> _Problem requirements_
Reproduce the data below in full, substituting "GUI agent" for every occurrence of "computer-use agent" and leaving all other text unchanged.

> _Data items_

┄┄┄┄┄┄

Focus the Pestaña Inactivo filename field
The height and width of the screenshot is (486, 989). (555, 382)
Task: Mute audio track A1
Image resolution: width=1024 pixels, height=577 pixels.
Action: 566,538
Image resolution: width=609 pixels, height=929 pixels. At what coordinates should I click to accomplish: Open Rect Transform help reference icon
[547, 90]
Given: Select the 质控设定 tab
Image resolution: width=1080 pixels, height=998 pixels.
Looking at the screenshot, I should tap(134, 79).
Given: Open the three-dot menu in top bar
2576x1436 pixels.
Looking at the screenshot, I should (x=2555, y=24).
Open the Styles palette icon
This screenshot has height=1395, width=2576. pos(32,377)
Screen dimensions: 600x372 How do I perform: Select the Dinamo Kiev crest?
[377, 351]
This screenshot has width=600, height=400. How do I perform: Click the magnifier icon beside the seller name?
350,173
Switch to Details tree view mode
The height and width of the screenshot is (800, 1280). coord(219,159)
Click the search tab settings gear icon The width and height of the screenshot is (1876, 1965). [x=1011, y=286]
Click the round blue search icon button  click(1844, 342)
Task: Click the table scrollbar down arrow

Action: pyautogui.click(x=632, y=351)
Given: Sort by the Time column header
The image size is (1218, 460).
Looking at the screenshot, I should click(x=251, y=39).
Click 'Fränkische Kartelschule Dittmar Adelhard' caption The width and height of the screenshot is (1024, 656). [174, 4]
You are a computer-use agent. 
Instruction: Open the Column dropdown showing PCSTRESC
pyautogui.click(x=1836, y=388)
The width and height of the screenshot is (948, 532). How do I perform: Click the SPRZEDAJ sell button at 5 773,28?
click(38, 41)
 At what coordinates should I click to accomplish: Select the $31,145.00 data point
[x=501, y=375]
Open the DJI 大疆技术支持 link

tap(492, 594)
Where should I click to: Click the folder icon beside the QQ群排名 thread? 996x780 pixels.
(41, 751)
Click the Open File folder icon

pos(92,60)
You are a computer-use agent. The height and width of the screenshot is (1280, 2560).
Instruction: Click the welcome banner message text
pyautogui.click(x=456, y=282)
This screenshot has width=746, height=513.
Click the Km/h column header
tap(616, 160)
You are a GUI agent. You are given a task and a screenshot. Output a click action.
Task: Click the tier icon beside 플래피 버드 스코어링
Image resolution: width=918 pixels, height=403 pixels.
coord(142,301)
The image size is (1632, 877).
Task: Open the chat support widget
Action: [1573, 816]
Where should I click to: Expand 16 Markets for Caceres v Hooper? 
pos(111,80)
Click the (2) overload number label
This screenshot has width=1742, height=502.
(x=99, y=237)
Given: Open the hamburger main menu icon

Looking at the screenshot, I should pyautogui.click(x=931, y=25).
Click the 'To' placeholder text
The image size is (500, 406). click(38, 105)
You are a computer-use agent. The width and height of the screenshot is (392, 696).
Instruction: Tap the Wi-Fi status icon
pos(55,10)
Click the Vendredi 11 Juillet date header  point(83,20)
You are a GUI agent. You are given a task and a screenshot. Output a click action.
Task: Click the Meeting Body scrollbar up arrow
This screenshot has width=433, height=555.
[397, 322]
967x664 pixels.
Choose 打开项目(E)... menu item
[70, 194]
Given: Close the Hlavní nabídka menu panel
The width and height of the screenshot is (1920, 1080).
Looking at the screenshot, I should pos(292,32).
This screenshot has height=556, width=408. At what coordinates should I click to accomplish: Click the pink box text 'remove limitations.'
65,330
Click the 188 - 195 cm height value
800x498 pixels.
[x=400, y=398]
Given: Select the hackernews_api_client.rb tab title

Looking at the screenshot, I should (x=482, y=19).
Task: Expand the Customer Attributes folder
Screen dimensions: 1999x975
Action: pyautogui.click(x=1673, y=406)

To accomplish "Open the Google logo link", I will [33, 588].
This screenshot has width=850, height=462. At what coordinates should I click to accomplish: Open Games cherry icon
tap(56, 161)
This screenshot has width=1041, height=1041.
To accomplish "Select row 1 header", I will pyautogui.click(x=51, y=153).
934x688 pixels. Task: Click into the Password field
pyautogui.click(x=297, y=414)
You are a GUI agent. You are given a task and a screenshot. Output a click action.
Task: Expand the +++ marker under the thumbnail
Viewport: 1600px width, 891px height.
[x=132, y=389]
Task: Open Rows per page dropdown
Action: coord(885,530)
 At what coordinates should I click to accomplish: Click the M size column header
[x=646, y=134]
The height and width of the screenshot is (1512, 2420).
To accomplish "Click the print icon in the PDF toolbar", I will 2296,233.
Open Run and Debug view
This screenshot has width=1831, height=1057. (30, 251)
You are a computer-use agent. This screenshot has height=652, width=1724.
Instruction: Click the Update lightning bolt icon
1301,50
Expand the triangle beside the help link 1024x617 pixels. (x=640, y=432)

┄┄┄┄┄┄

> _Expected answer_
Focus the Pestaña Inactivo filename field
The height and width of the screenshot is (486, 989). (555, 382)
Task: Mute audio track A1
Image resolution: width=1024 pixels, height=577 pixels.
Action: 566,538
Image resolution: width=609 pixels, height=929 pixels. At what coordinates should I click to accomplish: Open Rect Transform help reference icon
[547, 90]
Given: Select the 质控设定 tab
Image resolution: width=1080 pixels, height=998 pixels.
Looking at the screenshot, I should tap(134, 79).
Given: Open the three-dot menu in top bar
2576x1436 pixels.
Looking at the screenshot, I should (x=2555, y=24).
Open the Styles palette icon
This screenshot has height=1395, width=2576. pos(32,377)
Screen dimensions: 600x372 How do I perform: Select the Dinamo Kiev crest?
[377, 351]
This screenshot has width=600, height=400. How do I perform: Click the magnifier icon beside the seller name?
350,173
Switch to Details tree view mode
The height and width of the screenshot is (800, 1280). coord(219,159)
Click the search tab settings gear icon The width and height of the screenshot is (1876, 1965). [x=1011, y=286]
Click the round blue search icon button  click(1844, 342)
Task: Click the table scrollbar down arrow

Action: pyautogui.click(x=632, y=351)
Given: Sort by the Time column header
The image size is (1218, 460).
Looking at the screenshot, I should click(x=251, y=39).
Click 'Fränkische Kartelschule Dittmar Adelhard' caption The width and height of the screenshot is (1024, 656). [174, 4]
You are a GUI agent. 
Instruction: Open the Column dropdown showing PCSTRESC
pyautogui.click(x=1836, y=388)
The width and height of the screenshot is (948, 532). How do I perform: Click the SPRZEDAJ sell button at 5 773,28?
click(38, 41)
 At what coordinates should I click to accomplish: Select the $31,145.00 data point
[x=501, y=375]
Open the DJI 大疆技术支持 link

tap(492, 594)
Where should I click to: Click the folder icon beside the QQ群排名 thread? 996x780 pixels.
(41, 751)
Click the Open File folder icon

pos(92,60)
You are a GUI agent. The height and width of the screenshot is (1280, 2560).
Instruction: Click the welcome banner message text
pyautogui.click(x=456, y=282)
This screenshot has width=746, height=513.
Click the Km/h column header
tap(616, 160)
You are a GUI agent. You are given a task and a screenshot. Output a click action.
Task: Click the tier icon beside 플래피 버드 스코어링
Image resolution: width=918 pixels, height=403 pixels.
coord(142,301)
The image size is (1632, 877).
Task: Open the chat support widget
Action: [1573, 816]
Where should I click to: Expand 16 Markets for Caceres v Hooper? 
pos(111,80)
Click the (2) overload number label
This screenshot has width=1742, height=502.
(x=99, y=237)
Given: Open the hamburger main menu icon

Looking at the screenshot, I should pyautogui.click(x=931, y=25).
Click the 'To' placeholder text
The image size is (500, 406). click(38, 105)
You are a GUI agent. The width and height of the screenshot is (392, 696).
Instruction: Tap the Wi-Fi status icon
pos(55,10)
Click the Vendredi 11 Juillet date header  point(83,20)
You are a GUI agent. You are given a task and a screenshot. Output a click action.
Task: Click the Meeting Body scrollbar up arrow
This screenshot has width=433, height=555.
[397, 322]
967x664 pixels.
Choose 打开项目(E)... menu item
[70, 194]
Given: Close the Hlavní nabídka menu panel
The width and height of the screenshot is (1920, 1080).
Looking at the screenshot, I should pos(292,32).
This screenshot has height=556, width=408. At what coordinates should I click to accomplish: Click the pink box text 'remove limitations.'
65,330
Click the 188 - 195 cm height value
800x498 pixels.
[x=400, y=398]
Given: Select the hackernews_api_client.rb tab title

Looking at the screenshot, I should (x=482, y=19).
Task: Expand the Customer Attributes folder
Screen dimensions: 1999x975
Action: pyautogui.click(x=1673, y=406)

To accomplish "Open the Google logo link", I will [33, 588].
This screenshot has width=850, height=462. At what coordinates should I click to accomplish: Open Games cherry icon
tap(56, 161)
This screenshot has width=1041, height=1041.
To accomplish "Select row 1 header", I will pyautogui.click(x=51, y=153).
934x688 pixels. Task: Click into the Password field
pyautogui.click(x=297, y=414)
You are a GUI agent. You are given a task and a screenshot. Output a click action.
Task: Expand the +++ marker under the thumbnail
Viewport: 1600px width, 891px height.
[x=132, y=389]
Task: Open Rows per page dropdown
Action: coord(885,530)
 At what coordinates should I click to accomplish: Click the M size column header
[x=646, y=134]
The height and width of the screenshot is (1512, 2420).
To accomplish "Click the print icon in the PDF toolbar", I will 2296,233.
Open Run and Debug view
This screenshot has width=1831, height=1057. (30, 251)
You are a GUI agent. This screenshot has height=652, width=1724.
Instruction: Click the Update lightning bolt icon
1301,50
Expand the triangle beside the help link 1024x617 pixels. (x=640, y=432)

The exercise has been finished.